RFID technology to track baggage has been on the aviation industry’s radar screen for years. However, never before has industry wide adoption been so close. Earlier this year at the Annual General Meeting (AGM) of the International Air Transport Association (IATA) its members agreed to consider expanding IATA’s existing baggage tag standards to include RFID inlays to enable real-time tracking of baggage.
The global trade association’s members will vote to pass a resolution next year committing the industry to the global adoption of RFID inlays. Signs are very positive, consensus will be reached to begin the technology rollout globally in 2020.
There will be a big transition ahead as the entire industry drives towards this goal including some challenges. Smartrac is well positioned to offer support and guidance to the partner ecosystem throughout the process.
Airline baggage tracking offers plenty of challenges that are documented in case studies IATA has gathered over the last few years. Smartrac is fully committed to supporting all suppliers of baggage tags, and their migration to supplying RFID-enabled tags by our Wings tag and our converting expertise.
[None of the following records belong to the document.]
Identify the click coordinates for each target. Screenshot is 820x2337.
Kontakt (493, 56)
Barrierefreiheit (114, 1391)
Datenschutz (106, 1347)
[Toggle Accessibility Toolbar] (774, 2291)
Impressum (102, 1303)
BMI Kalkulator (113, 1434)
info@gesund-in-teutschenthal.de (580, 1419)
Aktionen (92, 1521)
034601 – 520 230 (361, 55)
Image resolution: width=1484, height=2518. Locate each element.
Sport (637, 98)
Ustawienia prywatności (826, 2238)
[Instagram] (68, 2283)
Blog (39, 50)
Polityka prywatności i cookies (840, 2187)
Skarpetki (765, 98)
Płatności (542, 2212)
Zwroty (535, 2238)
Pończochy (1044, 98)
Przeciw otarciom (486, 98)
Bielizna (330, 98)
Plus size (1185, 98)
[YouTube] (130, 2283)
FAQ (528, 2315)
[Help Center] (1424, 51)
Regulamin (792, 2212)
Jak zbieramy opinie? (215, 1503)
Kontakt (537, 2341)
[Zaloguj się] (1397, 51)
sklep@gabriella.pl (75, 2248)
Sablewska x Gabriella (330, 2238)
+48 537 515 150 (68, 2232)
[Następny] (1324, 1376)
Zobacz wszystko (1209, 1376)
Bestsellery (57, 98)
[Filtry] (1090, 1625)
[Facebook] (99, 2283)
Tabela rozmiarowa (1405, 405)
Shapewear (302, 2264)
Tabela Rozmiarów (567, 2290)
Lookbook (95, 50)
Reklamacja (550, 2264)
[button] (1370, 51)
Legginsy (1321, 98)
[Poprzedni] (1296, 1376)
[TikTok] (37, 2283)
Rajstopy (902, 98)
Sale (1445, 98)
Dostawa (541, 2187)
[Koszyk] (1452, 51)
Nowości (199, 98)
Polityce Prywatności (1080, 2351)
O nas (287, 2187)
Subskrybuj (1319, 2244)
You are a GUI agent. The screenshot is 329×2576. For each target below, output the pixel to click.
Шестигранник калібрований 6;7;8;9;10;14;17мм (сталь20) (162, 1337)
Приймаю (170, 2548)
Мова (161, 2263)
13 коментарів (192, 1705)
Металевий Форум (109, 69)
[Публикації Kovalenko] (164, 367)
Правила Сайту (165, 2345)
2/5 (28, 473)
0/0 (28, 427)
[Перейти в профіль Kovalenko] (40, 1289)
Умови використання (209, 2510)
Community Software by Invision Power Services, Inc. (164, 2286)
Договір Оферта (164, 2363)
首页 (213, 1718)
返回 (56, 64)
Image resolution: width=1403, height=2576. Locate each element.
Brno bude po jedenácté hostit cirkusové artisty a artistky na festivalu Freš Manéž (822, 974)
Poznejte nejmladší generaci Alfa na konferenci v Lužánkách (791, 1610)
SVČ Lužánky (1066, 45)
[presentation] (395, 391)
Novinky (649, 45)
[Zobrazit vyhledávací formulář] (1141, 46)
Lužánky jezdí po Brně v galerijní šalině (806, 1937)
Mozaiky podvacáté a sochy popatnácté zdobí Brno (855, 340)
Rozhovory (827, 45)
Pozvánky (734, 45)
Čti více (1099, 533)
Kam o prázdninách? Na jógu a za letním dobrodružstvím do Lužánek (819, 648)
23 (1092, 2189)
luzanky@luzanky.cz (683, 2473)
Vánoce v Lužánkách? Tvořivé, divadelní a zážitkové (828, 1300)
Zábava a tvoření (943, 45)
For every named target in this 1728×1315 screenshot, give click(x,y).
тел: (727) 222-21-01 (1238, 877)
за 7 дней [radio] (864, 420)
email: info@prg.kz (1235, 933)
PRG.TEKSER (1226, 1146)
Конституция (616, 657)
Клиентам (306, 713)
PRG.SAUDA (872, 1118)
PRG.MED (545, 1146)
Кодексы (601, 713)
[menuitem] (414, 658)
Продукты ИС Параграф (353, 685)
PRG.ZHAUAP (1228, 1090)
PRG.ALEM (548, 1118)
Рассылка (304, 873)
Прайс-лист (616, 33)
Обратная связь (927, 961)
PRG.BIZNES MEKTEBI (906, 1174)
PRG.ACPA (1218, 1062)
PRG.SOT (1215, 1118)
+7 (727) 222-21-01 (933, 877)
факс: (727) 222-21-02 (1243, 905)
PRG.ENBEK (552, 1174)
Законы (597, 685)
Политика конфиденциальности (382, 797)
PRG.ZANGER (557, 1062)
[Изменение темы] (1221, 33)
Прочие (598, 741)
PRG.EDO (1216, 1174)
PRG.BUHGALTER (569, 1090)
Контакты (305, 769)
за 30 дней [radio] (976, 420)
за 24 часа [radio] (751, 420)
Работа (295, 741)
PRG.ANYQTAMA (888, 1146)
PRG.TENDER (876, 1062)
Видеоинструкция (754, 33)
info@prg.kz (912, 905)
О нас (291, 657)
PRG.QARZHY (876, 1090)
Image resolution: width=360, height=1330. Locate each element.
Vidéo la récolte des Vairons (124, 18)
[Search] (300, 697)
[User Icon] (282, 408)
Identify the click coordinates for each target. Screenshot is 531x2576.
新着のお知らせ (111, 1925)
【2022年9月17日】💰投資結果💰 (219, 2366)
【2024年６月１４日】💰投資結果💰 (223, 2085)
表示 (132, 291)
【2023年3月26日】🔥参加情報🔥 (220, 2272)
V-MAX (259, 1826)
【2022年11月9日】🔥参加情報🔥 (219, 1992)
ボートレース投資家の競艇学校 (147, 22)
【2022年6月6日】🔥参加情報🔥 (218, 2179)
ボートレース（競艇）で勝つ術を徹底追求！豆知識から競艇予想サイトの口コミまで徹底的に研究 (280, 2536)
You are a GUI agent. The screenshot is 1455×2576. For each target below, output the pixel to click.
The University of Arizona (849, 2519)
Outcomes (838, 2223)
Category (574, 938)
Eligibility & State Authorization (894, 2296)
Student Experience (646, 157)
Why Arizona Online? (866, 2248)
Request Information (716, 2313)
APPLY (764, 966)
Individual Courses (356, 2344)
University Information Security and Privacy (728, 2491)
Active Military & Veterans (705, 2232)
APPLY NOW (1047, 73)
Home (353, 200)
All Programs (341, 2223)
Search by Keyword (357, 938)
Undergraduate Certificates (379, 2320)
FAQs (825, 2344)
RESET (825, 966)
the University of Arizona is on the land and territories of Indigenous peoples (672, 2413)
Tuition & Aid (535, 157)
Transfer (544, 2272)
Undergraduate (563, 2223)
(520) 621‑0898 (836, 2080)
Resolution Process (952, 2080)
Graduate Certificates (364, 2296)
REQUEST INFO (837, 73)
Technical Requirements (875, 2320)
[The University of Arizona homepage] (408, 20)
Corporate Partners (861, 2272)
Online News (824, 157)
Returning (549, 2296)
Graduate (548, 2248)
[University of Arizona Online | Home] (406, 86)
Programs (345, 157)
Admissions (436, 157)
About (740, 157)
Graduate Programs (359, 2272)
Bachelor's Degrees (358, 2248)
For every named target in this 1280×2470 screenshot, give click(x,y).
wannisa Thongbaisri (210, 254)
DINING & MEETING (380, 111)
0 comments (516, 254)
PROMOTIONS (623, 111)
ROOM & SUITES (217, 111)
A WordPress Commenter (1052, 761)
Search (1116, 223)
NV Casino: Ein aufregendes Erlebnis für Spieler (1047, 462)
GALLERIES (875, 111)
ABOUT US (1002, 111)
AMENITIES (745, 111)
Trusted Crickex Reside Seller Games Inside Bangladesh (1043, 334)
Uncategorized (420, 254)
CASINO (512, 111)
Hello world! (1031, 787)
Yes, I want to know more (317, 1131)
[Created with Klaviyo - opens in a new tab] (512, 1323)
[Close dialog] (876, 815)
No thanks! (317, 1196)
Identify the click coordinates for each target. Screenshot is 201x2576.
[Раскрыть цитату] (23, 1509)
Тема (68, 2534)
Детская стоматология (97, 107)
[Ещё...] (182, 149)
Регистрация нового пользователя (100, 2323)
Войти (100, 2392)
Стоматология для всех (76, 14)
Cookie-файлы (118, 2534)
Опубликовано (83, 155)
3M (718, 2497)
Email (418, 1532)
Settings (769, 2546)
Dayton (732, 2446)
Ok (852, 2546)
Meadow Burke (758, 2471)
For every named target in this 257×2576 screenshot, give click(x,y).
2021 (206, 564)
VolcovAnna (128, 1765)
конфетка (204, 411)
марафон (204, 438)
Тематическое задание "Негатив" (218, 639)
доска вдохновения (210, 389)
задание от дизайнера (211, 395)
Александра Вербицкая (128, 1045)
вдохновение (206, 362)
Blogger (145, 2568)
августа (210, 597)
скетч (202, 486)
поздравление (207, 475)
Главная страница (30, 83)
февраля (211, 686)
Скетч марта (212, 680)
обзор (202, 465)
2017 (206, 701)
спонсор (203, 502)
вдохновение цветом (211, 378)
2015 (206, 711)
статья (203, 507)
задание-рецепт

“In terms of the technical capabilities of the tags needed for the comprehensive new tracking systems, we offer a very convincing answer with our new Wings inlay. Hence, we expect the new UHF (RAIN RFID) product to play a major role when the technology rollout starts in 2020,” says Stephen Howells, Senior Director, Product Marketing at Smartrac.
IATA Compliant, Auburn University RFID Lab Approved
IATA has also updated the RFID Standards, namely Recommended Practice 1740C, working with Auburn University to develop a set of performance criteria for tags and inlays.
Smartrac’s new Wings tag is tailored to airline baggage tracking requirements. In fact, it is more than that: Wings is one of the smallest UHF tags for luggage tagging in the market and one of the very few that are already approved under Auburn University RFID Lab’s category U. This category is related to asset tracking in aviation: Auburn University measures the tag performance on materials like cardboard, plastic or rubber and, as of now, lists only four inlays by three manufacturers as approved.
Andrew Price, Head, Global Baggage Operations at IATA explains what the initiative is and what the intended outcomes are. “The RFID supply chain is ready to provide baggage tags for our industry, and over the next few years IATA will be working with all stakeholders to drive use of the technology to maximize the benefits it offers”.
Wings Tag Facts & Figures
Smartrac’s Wings tag is equipped with NXP’s UCODE 8 IC, which comes with 128-bit EPC memory and features a unique 96-bit tag identifier (TID), a pre-serialized EPC and an auto adjust function for automated tag performance optimization. With its leading-edge RF performance for any given form factor, UCODE 8/8m enables long read distances and rapid inventory of dense RFID tag populations.
Wings has an aluminum antenna measuring 30 x 72 mm / 1.18 x 2.84 inches and operates in the UHF band (860 – 960 MHz). The tag’s structure combines aluminum with a PET substrate and paper layer resulting in a flexible and robust tag that can be applied to a wide range of surfaces and shapes, while surviving the rigors of international travel and the harsh environment of an unheated aircraft hold.
Perfectly tuned to one another, IC and antenna jointly enable a very high read sensitivity in two directions. Taken together, Wings’ features provide a reliable, high-performance solution not only for baggage tracking, but also for a wide range of apparel and supply chain management applications.